Twenty-two years later, and the Fallout series is still different from other games. Sure, gameplay wise, it is like every other open-world RPG out there. But still, when a gamer sees Vault Boy doing his iconic thumbs-up gesture, everyone knows it’s Fallout. So, what makes Fallout so special?
Maybe its that the franchise has turned itself into more of a cultural phenomenon than just a mere game. Forget the Children of Atom, today we’re talking about the Children of Fallout.
I think the biggest and most iconic thing the Fallout series has going for it is its own aesthetic. It has really embraced that 1950’s Atompunk Retro-Future with nuclear-powered cars based on real old concept car designs as well as weird and wonderful looking robots that still perform their programmed jobs, even after the world has been destroyed by a nuclear war.
It’s the way that the games cleverly present what it is so well-known for too. Whenever a notification appears on the screen, a cartoon image of Vault Boy appears with it. There is also a certain appeal to the memorabilia from yesteryear. From the old music that plays on the Pipboy Radio to the vintage looking posters that dominate decimated social gatherings around the worlds of Fallout, it still makes one think of a time where things were different.
Nostalgia is a funny thing. It’s in the posters, music, and marketing for the game. Fallout blends the past with the future in such a seamless way and one can’t help but think what could have been if humanity decided to follow through with nuclear power the way that the world in Fallout did.
Besides that vintage appeal, Fallout blends the sense of loss and dread with humour and discovery in ways that not many other games can. Sometimes players find a robot cleaning a broken down house two hundred years after the bombs dropped, putting food down every day for the skeleton of a dog on the porch, completely oblivious to the fact that everything is dead.
Or, they find a recording next to a skeleton in a cabin and upon playing it, learn that the skeleton was a pregnant teenager who ran away from home and stayed a night in the cabin with the intentions of telling her boyfriend that they are going to be parents the next day. Unbeknownst to her, the bombs were going to drop the next morning.

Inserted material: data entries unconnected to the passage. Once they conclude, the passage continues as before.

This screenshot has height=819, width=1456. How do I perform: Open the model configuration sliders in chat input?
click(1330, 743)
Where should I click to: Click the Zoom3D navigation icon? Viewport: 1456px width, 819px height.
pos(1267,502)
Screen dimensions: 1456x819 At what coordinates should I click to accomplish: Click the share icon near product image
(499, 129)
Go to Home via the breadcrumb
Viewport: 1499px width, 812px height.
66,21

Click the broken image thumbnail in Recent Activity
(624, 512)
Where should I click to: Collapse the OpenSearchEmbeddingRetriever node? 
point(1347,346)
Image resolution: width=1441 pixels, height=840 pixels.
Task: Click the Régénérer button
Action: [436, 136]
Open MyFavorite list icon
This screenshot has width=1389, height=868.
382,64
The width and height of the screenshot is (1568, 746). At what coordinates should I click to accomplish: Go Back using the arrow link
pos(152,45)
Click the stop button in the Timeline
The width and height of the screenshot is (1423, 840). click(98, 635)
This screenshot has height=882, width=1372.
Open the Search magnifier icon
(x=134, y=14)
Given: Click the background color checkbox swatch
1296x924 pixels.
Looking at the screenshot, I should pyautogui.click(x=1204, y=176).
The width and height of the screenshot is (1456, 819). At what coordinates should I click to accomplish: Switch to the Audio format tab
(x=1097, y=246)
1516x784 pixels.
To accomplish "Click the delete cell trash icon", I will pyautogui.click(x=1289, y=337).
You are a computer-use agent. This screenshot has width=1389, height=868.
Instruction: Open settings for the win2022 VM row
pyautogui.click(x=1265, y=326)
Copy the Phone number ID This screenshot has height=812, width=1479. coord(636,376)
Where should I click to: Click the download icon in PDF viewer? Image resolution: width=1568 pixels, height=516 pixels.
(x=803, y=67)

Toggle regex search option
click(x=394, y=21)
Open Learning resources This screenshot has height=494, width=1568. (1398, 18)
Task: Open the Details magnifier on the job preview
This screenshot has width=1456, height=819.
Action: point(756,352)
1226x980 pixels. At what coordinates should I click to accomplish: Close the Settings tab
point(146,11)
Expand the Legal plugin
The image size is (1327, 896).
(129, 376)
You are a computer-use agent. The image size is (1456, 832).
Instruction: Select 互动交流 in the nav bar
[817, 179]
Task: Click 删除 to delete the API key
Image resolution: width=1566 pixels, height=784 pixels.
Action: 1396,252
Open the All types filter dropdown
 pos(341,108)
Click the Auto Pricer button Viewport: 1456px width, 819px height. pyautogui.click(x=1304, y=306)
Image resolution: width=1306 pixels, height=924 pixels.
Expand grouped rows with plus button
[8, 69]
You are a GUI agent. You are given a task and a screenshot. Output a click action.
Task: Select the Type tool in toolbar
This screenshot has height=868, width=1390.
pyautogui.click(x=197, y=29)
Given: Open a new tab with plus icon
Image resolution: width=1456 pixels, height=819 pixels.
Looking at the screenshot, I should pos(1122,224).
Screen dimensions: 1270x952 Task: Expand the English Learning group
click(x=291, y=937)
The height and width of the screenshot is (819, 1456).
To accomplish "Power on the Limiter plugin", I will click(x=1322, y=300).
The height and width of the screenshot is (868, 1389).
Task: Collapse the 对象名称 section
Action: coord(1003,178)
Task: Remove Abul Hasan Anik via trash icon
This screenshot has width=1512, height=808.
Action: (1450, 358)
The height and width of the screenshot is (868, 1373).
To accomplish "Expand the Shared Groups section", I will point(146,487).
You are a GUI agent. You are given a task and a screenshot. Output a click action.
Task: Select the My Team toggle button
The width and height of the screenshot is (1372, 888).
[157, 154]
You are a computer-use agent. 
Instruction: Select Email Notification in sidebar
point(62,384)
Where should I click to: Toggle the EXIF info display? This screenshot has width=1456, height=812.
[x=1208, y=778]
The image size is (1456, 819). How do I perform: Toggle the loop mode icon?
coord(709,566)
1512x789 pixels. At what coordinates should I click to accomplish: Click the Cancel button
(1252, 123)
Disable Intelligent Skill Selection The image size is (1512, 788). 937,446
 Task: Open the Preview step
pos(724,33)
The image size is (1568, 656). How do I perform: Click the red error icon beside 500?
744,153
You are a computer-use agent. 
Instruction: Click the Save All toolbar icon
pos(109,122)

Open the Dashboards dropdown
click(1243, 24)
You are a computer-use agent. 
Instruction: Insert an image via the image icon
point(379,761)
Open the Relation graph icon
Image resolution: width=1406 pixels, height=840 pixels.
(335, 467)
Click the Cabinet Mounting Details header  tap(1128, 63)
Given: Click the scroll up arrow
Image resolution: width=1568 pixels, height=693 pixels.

These discoveries really hit one in the emotional gut. But then, there are discoveries that are more on a light-hearted side, like a lottery robot that wanders the wasteland and hands out prizes to any person it can find or the fact that players can dress up as a fuzzy bear and go on a murder spree and strike terror into the hearts of Super Mutants.
There’s always a sense of mystery and intrigue within the Fallout games. Some discoveries are sad and morbid, while others not so much. Fallout blends science with fiction in such a fun and creative way that one can’t help but get lost in all of it.
The Vault Tech’s blue and yellow jumpsuit has become a bucket list item for most cosplayers, while the in-game Vault Boy Bobbleheads have found themselves on the shelves of many fans around the world.
Since Bethesda acquired the rights to the franchise, they have made it their mission to make Fallout more than just a game. The publisher must have seen how unique the world’s design was, which is why they have signed off on so much memorabilia. It’s clever marketing as they have turned a game into more than just a video game franchise.
When you see a 1960s VW Camper Van, the first thing you think is, “Ah, a Hippie Van.” It has become synonymous with the Hippie culture and movement. The same can be said for Fallout and anything from the 1950s, and very few games have been able to do this.